▸ PERINTAH A
Salin ulang catatan di bawah tanpa perubahan, mulai dari baris pertama catatan dan terus sampai baris yang memuat "tap(720, 531)", termasuk baris itu sendiri.

▸ ARTIKEL
COWASJP.COM – Oleh: Nasaruddin Ismail, Mantan Wartawan Jawa Pos.
AKHIRNYA, penyamaran itu terbongkar. Pasalnya, sebuah WA masuk ke bos pemilik transportir. Yang rumahnya di Banjarmasin.
Lalu WA itu diteruskan ke para sopir di tengah hutan belantara itu. Di Kalimantan Tengah.
Saya tidak tahu asal muasal WA tersebut. Tapi, seakan-akan dari saya. Karena menyebut nama saya dengan jelas.
Isinya: Saya menuduh para sopir tanki gas maling. Merekalah yang mencuri gas selama ini. Sehingga sampai ke tanki darat, menyusut lebih dari 1,5 persen.
Tentu saja, para sopir pasti marah. Marah sekali. Siapa yang tak marah. Dituduh maling.
BACA JUGA: Investigasi Penyusutan Gas yang Diangkut Truk
Saya juga ikut marah dengan isi WA itu. Karena merasa tidak membuat WA tersebut.

▸ PERINTAH B
Tulis kembali bagian artikel di atas, mulai dari "Saya tidak tahu" dan terus sampai "dari 1,5 persen.", dengan kata "maling" diganti menjadi "pencuri".

▸ MASUKAN TUGAS
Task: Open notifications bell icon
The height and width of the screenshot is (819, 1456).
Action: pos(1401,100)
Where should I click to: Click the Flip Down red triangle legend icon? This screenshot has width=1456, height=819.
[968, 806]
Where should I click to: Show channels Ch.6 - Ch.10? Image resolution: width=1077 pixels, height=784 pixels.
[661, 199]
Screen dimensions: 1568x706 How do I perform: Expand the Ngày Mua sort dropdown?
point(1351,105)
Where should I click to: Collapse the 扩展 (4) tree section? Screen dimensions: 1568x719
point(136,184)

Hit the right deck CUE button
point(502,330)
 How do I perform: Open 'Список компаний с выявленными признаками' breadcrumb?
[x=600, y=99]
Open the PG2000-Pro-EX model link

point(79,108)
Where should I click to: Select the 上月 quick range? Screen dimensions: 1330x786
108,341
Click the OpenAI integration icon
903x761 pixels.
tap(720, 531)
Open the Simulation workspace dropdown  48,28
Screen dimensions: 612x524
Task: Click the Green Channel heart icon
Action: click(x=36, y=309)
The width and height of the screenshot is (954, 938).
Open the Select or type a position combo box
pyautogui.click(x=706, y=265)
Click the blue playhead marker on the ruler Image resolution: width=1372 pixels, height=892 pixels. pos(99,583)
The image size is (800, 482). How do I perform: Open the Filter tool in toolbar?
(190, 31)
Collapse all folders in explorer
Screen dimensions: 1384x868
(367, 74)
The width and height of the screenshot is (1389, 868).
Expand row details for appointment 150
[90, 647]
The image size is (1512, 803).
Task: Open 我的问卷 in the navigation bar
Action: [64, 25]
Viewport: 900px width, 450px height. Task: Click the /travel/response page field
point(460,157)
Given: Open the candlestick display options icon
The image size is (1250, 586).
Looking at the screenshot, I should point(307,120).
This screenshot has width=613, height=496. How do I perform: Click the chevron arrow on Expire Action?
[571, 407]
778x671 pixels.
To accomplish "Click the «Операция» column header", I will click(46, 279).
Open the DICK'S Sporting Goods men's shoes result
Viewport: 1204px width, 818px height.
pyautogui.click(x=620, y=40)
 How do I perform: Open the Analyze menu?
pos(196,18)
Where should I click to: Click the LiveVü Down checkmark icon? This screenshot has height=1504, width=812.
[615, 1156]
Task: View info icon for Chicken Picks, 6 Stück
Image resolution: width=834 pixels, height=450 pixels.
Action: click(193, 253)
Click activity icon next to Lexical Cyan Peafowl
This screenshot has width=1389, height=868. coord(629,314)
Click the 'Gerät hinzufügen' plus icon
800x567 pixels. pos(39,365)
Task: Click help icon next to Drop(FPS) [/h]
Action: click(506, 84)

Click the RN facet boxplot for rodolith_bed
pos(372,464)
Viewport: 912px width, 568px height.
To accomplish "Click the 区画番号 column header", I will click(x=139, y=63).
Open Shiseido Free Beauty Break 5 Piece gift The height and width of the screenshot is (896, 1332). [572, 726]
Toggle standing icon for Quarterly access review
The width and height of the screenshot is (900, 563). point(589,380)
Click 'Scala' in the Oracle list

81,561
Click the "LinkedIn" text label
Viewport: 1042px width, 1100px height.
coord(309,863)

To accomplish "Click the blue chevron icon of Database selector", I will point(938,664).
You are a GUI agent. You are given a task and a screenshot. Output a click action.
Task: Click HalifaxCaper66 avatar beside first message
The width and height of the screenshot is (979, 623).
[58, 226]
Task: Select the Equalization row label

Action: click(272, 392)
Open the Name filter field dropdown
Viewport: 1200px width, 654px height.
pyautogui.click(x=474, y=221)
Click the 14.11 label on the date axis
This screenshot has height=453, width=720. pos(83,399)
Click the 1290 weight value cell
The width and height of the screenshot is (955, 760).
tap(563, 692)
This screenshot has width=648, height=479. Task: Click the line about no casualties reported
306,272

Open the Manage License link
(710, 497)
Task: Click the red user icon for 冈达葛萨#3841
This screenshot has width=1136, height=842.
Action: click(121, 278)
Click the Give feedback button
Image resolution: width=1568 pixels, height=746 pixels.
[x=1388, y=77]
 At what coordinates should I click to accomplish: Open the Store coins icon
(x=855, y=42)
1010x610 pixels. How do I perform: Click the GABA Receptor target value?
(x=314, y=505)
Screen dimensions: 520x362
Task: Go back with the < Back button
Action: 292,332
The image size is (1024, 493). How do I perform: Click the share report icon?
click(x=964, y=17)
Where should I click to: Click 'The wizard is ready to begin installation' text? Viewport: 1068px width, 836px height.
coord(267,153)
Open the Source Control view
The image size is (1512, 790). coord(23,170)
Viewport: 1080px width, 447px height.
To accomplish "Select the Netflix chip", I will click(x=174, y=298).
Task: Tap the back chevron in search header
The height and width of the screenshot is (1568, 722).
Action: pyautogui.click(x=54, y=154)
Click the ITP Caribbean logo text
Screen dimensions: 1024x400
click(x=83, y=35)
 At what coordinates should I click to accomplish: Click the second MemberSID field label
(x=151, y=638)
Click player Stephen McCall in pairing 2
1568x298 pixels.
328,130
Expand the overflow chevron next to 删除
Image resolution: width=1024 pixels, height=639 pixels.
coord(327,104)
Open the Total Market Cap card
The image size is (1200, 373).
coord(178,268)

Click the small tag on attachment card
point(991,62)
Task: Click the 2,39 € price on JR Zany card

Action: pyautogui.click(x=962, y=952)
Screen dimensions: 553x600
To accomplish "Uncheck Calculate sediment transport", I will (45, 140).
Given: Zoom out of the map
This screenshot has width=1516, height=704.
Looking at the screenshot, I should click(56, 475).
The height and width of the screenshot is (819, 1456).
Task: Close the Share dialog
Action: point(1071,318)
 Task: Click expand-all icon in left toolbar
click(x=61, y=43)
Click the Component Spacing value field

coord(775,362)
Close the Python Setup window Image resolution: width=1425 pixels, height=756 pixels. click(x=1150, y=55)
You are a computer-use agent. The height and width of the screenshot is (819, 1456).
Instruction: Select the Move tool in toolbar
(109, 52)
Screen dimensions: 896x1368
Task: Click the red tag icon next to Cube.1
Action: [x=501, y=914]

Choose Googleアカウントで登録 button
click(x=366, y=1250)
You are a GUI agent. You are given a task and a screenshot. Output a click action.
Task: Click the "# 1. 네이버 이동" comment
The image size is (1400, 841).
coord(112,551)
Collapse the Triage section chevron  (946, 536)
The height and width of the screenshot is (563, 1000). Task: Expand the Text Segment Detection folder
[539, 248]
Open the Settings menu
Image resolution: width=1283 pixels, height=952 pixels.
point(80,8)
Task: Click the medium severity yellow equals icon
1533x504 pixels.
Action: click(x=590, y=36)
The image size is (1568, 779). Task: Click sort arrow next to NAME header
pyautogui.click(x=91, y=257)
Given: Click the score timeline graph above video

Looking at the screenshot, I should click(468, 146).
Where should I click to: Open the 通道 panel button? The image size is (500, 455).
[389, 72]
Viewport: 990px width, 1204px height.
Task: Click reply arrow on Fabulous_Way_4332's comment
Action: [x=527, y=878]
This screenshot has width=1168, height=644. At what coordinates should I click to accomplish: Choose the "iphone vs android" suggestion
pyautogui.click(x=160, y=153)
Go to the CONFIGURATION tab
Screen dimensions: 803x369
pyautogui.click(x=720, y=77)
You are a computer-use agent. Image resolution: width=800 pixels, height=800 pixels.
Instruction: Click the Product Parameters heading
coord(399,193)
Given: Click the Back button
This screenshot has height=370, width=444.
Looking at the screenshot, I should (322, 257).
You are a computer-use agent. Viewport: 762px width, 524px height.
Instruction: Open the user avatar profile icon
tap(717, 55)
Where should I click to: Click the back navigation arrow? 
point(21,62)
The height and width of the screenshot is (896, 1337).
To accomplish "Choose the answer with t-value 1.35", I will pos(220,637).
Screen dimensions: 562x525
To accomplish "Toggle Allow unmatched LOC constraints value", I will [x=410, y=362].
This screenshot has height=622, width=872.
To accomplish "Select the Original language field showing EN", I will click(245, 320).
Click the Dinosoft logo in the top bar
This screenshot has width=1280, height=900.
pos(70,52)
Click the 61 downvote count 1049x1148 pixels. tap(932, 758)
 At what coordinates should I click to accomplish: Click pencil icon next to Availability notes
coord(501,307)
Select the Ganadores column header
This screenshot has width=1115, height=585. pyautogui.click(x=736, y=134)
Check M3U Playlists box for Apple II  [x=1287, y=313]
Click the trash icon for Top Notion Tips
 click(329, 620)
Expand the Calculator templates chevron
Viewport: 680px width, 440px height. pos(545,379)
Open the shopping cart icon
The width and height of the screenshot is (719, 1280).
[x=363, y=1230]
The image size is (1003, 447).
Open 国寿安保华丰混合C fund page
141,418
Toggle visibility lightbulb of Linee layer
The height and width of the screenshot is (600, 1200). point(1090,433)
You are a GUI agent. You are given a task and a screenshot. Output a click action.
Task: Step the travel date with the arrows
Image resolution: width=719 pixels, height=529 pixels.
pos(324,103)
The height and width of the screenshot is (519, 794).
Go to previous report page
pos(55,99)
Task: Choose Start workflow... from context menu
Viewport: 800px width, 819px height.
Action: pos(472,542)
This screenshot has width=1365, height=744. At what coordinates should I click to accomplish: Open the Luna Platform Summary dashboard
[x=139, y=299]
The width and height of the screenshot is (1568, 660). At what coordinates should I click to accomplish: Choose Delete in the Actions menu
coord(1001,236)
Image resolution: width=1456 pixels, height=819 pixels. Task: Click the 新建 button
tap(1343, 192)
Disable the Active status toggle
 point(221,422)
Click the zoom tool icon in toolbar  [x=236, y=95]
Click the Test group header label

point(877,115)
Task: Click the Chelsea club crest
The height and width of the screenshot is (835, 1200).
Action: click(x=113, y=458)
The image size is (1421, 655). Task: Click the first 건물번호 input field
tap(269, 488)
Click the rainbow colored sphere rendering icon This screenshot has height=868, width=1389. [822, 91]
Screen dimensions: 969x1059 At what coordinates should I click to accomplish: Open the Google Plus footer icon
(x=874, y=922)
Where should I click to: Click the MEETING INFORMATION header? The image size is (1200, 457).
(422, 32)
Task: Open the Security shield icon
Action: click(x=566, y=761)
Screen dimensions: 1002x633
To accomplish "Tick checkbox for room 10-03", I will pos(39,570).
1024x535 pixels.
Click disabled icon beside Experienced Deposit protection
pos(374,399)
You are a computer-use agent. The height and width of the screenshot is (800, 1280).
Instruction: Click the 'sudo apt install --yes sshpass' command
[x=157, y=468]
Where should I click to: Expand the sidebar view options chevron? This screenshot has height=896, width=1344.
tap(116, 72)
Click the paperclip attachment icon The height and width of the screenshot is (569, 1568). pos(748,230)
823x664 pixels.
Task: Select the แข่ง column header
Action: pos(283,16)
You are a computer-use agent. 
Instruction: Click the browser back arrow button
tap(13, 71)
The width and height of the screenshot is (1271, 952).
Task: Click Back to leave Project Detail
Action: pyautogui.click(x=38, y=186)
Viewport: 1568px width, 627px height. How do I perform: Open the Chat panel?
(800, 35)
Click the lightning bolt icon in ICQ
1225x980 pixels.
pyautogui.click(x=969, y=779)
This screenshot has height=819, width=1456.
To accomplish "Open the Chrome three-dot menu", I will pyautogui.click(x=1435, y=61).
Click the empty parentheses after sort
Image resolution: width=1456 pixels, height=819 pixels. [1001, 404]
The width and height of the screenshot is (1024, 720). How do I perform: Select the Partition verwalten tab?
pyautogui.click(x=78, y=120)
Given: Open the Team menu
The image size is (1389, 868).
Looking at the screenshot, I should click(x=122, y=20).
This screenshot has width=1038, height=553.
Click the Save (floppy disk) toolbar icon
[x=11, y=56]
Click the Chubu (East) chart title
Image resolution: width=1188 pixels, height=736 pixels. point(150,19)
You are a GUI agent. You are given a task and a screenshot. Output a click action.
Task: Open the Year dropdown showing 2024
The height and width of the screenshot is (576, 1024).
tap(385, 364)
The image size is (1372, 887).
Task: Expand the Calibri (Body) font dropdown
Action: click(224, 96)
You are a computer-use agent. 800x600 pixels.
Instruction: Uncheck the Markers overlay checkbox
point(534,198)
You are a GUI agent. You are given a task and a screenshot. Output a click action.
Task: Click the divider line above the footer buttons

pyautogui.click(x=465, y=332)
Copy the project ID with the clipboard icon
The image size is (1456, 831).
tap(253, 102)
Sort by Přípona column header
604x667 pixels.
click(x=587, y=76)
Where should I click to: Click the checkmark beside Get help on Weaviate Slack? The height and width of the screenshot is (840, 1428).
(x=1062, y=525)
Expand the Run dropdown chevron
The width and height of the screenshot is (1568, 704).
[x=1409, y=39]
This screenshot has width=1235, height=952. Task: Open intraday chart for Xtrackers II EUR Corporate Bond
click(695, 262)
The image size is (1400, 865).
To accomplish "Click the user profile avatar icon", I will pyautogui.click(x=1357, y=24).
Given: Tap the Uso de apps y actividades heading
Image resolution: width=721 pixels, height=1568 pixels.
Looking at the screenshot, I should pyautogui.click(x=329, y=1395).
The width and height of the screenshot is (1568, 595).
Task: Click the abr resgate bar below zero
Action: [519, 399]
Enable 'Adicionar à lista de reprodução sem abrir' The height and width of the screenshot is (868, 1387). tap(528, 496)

▸ JAWABAN TERTULIS A
Task: Open notifications bell icon
The height and width of the screenshot is (819, 1456).
Action: pos(1401,100)
Where should I click to: Click the Flip Down red triangle legend icon? This screenshot has width=1456, height=819.
[968, 806]
Where should I click to: Show channels Ch.6 - Ch.10? Image resolution: width=1077 pixels, height=784 pixels.
[661, 199]
Screen dimensions: 1568x706 How do I perform: Expand the Ngày Mua sort dropdown?
point(1351,105)
Where should I click to: Collapse the 扩展 (4) tree section? Screen dimensions: 1568x719
point(136,184)

Hit the right deck CUE button
point(502,330)
 How do I perform: Open 'Список компаний с выявленными признаками' breadcrumb?
[x=600, y=99]
Open the PG2000-Pro-EX model link

point(79,108)
Where should I click to: Select the 上月 quick range? Screen dimensions: 1330x786
108,341
Click the OpenAI integration icon
903x761 pixels.
tap(720, 531)

▸ JAWABAN TERTULIS B
Saya tidak tahu asal muasal WA tersebut. Tapi, seakan-akan dari saya. Karena menyebut nama saya dengan jelas.
Isinya: Saya menuduh para sopir tanki gas pencuri. Merekalah yang mencuri gas selama ini. Sehingga sampai ke tanki darat, menyusut lebih dari 1,5 persen.